**PROVIDED DATA:**
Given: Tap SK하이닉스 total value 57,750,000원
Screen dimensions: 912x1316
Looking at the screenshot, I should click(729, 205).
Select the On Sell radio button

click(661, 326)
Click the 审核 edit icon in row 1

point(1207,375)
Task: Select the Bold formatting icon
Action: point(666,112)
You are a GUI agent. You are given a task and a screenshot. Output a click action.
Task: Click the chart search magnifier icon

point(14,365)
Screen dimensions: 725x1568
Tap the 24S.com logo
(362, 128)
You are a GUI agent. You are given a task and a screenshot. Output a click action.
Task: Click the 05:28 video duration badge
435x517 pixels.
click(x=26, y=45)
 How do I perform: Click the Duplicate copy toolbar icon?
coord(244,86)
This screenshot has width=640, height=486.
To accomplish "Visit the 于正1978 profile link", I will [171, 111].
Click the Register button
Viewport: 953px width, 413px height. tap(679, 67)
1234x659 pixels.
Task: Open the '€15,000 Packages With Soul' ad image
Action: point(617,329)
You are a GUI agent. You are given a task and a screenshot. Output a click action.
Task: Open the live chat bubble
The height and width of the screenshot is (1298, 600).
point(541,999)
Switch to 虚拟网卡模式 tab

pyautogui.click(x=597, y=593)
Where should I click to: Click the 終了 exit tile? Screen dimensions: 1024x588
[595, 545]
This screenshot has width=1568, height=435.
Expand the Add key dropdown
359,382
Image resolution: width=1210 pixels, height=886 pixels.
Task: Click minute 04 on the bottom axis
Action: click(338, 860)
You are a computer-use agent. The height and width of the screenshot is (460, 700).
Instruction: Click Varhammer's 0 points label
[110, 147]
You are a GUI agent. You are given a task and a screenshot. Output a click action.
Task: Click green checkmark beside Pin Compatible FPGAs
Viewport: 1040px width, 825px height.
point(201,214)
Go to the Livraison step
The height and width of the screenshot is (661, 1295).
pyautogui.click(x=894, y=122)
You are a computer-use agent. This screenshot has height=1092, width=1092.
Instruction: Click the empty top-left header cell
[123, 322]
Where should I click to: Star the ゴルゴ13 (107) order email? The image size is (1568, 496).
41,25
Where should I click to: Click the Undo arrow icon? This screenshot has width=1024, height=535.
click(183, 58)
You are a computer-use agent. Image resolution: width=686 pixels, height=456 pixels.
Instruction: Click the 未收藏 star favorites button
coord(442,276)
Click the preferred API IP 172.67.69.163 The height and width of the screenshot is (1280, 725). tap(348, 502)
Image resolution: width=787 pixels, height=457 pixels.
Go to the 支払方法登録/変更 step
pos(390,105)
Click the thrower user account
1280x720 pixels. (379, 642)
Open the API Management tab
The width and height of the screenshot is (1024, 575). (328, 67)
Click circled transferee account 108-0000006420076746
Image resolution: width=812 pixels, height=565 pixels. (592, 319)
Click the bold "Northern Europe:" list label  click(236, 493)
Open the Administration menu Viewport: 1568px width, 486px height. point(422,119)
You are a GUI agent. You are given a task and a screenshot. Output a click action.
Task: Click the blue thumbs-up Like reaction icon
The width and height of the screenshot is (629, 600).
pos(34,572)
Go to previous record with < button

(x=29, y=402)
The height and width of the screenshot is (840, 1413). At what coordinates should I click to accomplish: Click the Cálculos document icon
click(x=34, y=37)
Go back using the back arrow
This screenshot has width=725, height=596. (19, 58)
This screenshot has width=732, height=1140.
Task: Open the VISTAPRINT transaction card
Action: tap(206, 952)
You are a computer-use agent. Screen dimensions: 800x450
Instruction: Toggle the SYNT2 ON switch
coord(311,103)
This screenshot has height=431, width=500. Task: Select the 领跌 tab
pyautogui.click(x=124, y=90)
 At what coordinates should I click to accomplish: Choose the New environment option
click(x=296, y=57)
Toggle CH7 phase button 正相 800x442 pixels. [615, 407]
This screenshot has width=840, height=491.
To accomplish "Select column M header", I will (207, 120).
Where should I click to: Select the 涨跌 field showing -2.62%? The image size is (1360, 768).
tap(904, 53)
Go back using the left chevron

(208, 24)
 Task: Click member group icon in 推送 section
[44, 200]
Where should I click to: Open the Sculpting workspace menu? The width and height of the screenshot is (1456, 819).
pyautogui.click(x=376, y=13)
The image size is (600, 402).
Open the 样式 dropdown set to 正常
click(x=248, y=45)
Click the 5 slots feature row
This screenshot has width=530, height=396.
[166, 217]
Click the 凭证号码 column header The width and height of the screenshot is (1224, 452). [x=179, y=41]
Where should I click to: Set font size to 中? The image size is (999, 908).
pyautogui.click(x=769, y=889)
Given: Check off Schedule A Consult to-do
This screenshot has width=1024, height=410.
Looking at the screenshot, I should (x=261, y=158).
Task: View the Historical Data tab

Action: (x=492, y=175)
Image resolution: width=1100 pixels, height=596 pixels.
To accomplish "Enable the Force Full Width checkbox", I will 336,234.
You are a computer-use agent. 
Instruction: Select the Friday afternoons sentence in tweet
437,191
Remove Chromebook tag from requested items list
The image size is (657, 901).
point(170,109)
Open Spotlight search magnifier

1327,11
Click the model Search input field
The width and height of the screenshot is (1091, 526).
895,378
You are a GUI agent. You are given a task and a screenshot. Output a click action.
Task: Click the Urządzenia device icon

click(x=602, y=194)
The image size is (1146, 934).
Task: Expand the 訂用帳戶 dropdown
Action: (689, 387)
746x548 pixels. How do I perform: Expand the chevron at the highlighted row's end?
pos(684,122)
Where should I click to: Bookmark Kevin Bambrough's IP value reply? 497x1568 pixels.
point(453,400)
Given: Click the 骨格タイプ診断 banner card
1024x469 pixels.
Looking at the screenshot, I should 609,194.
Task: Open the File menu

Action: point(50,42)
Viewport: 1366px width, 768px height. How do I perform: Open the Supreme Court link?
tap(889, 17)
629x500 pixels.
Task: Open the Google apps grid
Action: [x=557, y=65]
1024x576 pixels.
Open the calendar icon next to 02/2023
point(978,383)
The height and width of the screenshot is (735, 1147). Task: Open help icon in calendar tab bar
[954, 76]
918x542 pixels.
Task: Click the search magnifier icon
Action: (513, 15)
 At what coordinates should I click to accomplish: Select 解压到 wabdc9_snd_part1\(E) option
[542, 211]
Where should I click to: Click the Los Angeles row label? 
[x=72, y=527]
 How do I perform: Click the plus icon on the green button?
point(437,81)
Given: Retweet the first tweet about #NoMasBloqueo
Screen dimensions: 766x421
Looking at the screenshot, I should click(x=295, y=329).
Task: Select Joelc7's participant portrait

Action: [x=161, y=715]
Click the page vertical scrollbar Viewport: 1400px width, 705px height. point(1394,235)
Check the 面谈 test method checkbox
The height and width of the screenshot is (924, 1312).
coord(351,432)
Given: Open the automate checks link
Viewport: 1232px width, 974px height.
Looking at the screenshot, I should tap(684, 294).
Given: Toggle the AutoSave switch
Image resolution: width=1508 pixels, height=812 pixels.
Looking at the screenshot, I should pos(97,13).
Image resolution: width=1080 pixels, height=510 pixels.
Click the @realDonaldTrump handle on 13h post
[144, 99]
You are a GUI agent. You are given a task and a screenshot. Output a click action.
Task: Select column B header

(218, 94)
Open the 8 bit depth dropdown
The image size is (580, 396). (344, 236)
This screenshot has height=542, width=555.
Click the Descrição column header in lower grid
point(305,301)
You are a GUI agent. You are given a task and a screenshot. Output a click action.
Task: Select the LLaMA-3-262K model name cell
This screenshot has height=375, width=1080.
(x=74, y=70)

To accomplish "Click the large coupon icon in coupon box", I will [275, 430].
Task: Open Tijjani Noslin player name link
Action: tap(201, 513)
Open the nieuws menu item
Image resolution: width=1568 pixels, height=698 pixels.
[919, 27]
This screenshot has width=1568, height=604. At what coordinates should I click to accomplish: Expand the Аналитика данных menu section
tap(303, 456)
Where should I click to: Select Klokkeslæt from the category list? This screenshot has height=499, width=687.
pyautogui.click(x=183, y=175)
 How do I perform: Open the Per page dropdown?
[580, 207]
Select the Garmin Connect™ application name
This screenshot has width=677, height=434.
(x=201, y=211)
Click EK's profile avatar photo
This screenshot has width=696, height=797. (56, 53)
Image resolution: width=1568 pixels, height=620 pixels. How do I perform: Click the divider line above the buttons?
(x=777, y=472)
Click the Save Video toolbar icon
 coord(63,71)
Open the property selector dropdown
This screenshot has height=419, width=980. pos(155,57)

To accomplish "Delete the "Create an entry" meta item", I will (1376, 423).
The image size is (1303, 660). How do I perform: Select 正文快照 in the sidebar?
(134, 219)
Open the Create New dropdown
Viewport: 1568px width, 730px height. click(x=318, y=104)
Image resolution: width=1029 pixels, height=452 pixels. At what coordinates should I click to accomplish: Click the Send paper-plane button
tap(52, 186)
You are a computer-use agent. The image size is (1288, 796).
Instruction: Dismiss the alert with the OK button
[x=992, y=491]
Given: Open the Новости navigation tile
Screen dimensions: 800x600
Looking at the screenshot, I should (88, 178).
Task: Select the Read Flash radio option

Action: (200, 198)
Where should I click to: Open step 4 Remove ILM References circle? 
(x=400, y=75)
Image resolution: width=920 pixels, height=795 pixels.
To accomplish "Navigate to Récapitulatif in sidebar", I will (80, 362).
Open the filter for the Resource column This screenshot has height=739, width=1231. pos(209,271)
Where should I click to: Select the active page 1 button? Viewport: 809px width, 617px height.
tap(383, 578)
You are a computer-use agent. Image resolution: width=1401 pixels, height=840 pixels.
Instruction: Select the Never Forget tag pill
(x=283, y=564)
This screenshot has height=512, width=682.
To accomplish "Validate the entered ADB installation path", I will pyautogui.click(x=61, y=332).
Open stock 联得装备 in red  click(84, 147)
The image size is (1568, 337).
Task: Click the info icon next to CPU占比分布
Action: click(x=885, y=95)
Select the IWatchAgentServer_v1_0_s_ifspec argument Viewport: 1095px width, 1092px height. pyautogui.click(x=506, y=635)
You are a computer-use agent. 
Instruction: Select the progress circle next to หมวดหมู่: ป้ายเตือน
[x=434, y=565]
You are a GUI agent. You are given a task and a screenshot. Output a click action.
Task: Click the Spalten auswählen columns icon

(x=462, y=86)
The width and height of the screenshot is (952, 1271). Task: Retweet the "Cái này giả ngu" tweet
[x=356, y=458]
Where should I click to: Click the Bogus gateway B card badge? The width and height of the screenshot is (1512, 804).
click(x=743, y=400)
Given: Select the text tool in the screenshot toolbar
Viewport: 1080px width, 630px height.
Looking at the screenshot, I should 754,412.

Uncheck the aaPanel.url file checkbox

**WHAT THE TASK ASKS:** All lines with the word "computer" must be located in the data and copied.

**EXERCISE SOLUTION:**
You are a computer-use agent. The height and width of the screenshot is (460, 700).
You are a computer-use agent. This screenshot has height=1092, width=1092.
You are a computer-use agent. Image resolution: width=686 pixels, height=456 pixels.
You are a computer-use agent. Screen dimensions: 800x450
You are a computer-use agent. 
You are a computer-use agent. The image size is (1288, 796).
You are a computer-use agent. Image resolution: width=1401 pixels, height=840 pixels.
You are a computer-use agent. 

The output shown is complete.